The ambitious Agenda for Sustainable Development and Education 2030 requires countries to report more and better quality data to track progress and inform policymaking on education and learning. But how will this broad data agenda be met?

As the Inter-agency and Expert Group Sustainable Development Goal indicators (IAEG–SDG) meets in Ottawa from 28-31 March, the UIS has released a paper that calls for a data revolution in education built on the foundation of national statistical systems and supported by a global compact for monitoring the global education goal, SDG 4.

The Data Revolution in Education, produced by the UIS as a background paper for the Education Commission, includes a set of recommendations for producing and disseminating high-quality education statistics for planning and monitoring progress toward education targets. 

The report calls for changes across three broad areas that address both the supply and demand sides of national education information systems.

Enabling environment: National statistical organizations require an enabling environment underwritten by more funding, investments in technology and skilled personnel, and greater efforts to overcome the fragmentation of education data and evidence sector across government agencies.
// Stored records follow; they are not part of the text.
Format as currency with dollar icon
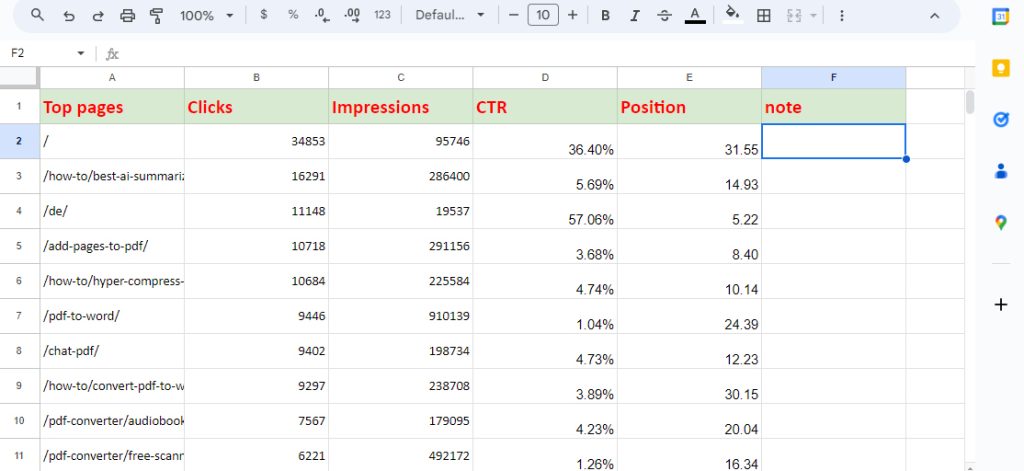The width and height of the screenshot is (1024, 471). [x=263, y=15]
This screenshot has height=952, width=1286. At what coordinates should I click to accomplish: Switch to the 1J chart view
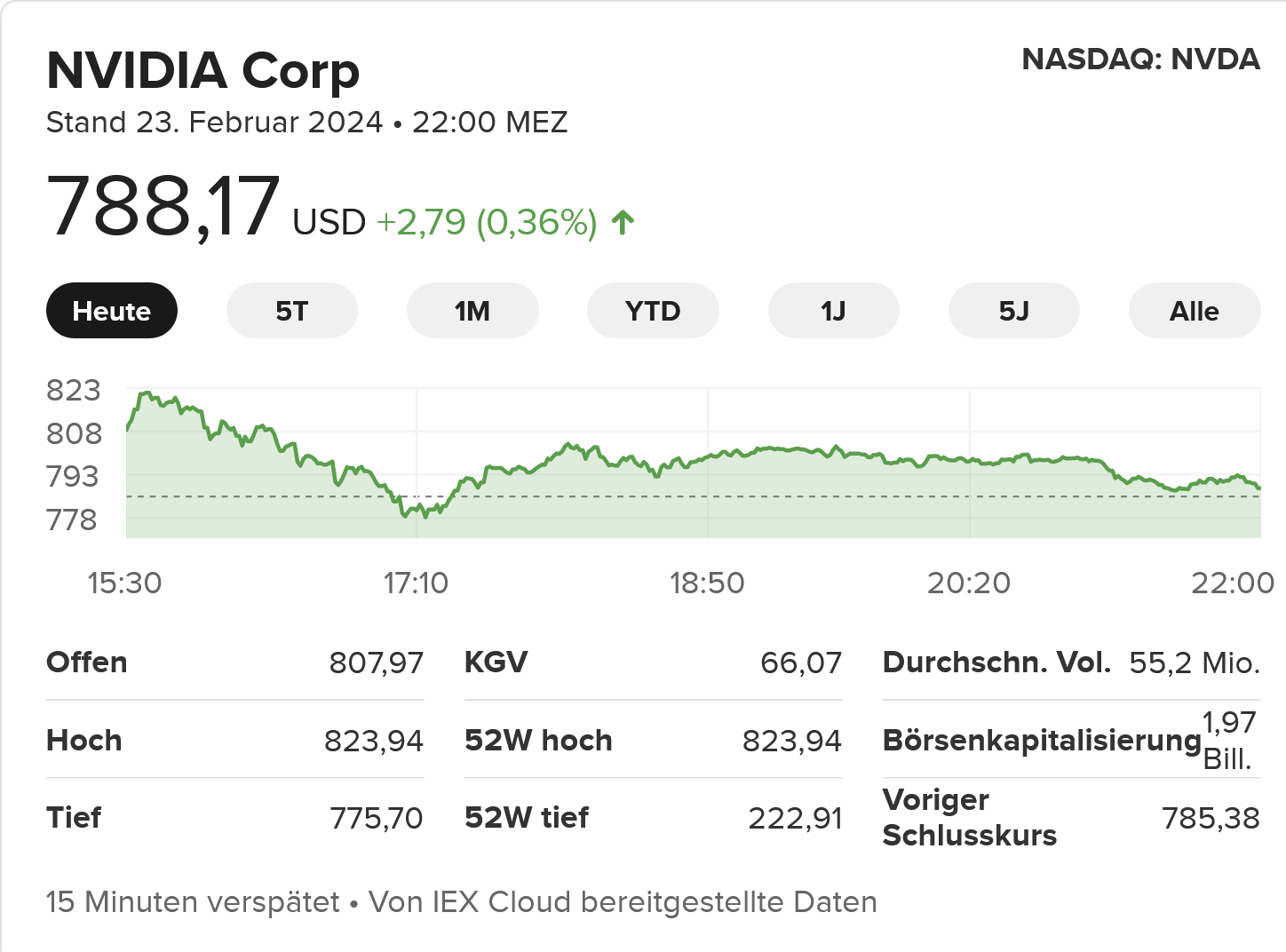coord(833,311)
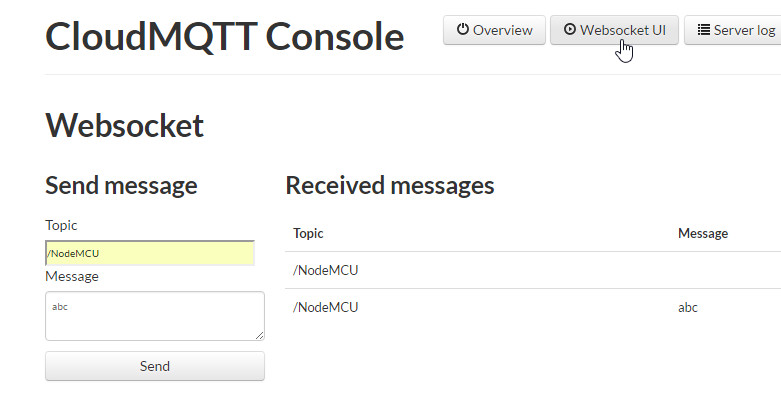Send the abc message with Send button
This screenshot has width=781, height=410.
pos(155,366)
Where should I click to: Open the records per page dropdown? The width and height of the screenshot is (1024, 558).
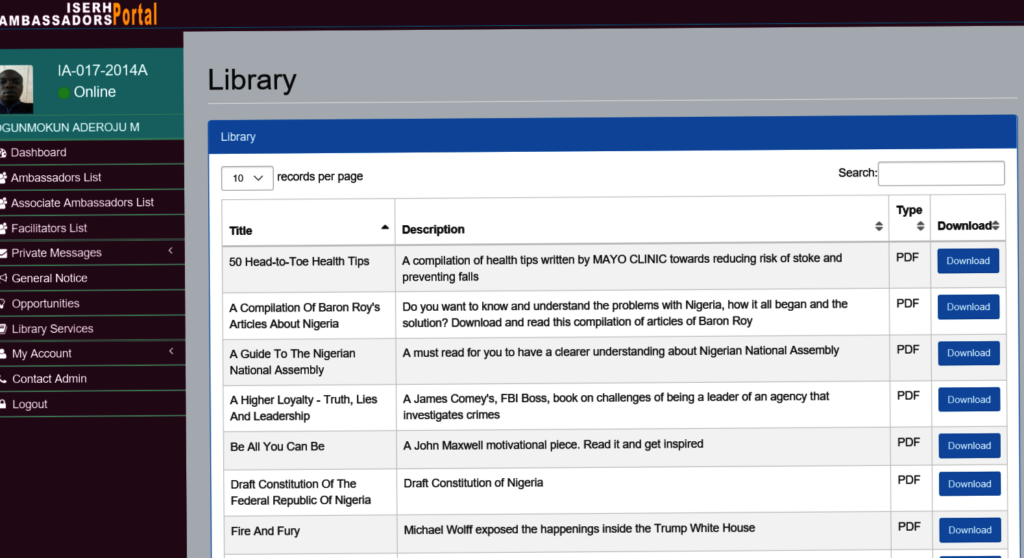click(246, 178)
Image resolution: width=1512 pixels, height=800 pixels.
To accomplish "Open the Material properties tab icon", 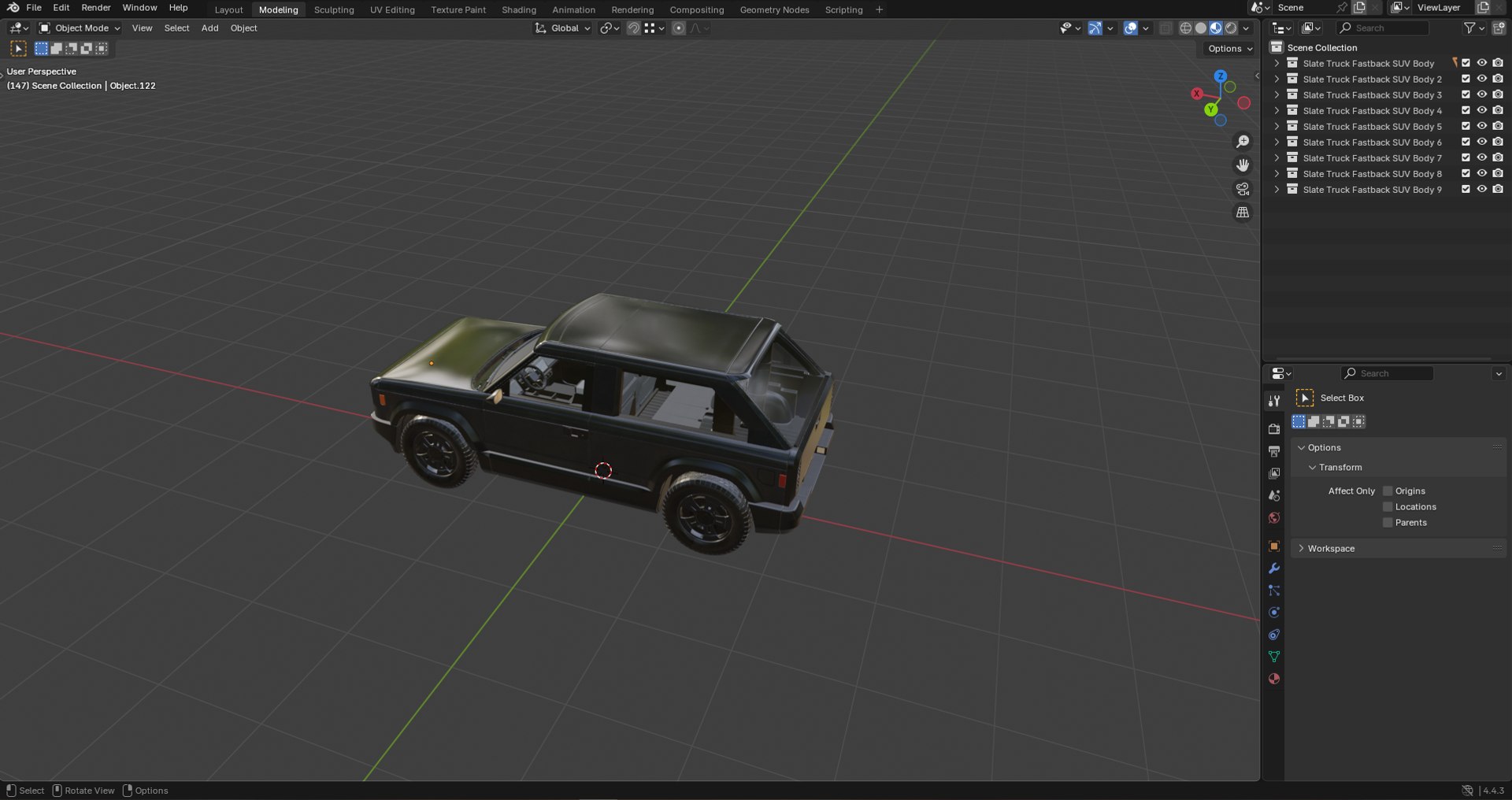I will (1274, 679).
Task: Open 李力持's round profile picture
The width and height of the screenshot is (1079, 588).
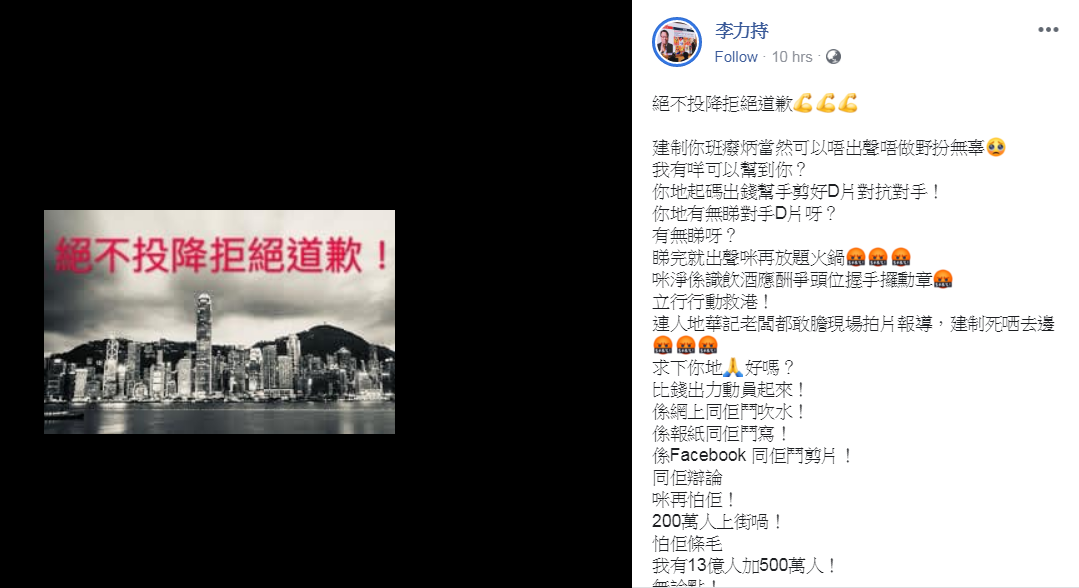Action: click(676, 42)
Data production: The new education goal calls for data that countries may not be collecting on a regular basis or according to international standards. The UIS report recommends that governments make a greater effort to integrate these norms and standards; agree on standards for collecting data for new areas of concern, such as learning outcomes; and tap into a broader range of data sources such as household surveys and citizen-led initiatives.

Data use and dissemination: Finally, the report recommends that governments and international organizations strengthen mechanisms for data dissemination and use. For example, adopting “open data” practices could improve the flow and end use of data and information.

The UIS report acknowledges that such an ambitious vision for improving education data will take time and will require support for countries from international organizations such as the UIS, which has the mandate and experience to define standards and tools needed to produce and disseminate internationally-comparable data.

The report recommends that a global monitoring compact for the education SDG guide the process, with the help of new global governance mechanisms, such as the Technical Cooperation Group on the Indicators for SDG4‐Education 2030 (TCG). Such initiatives can provide technical support, foster coordination, support the production of data as a global public good, and drive the change needed to realise the Education 2030 agenda.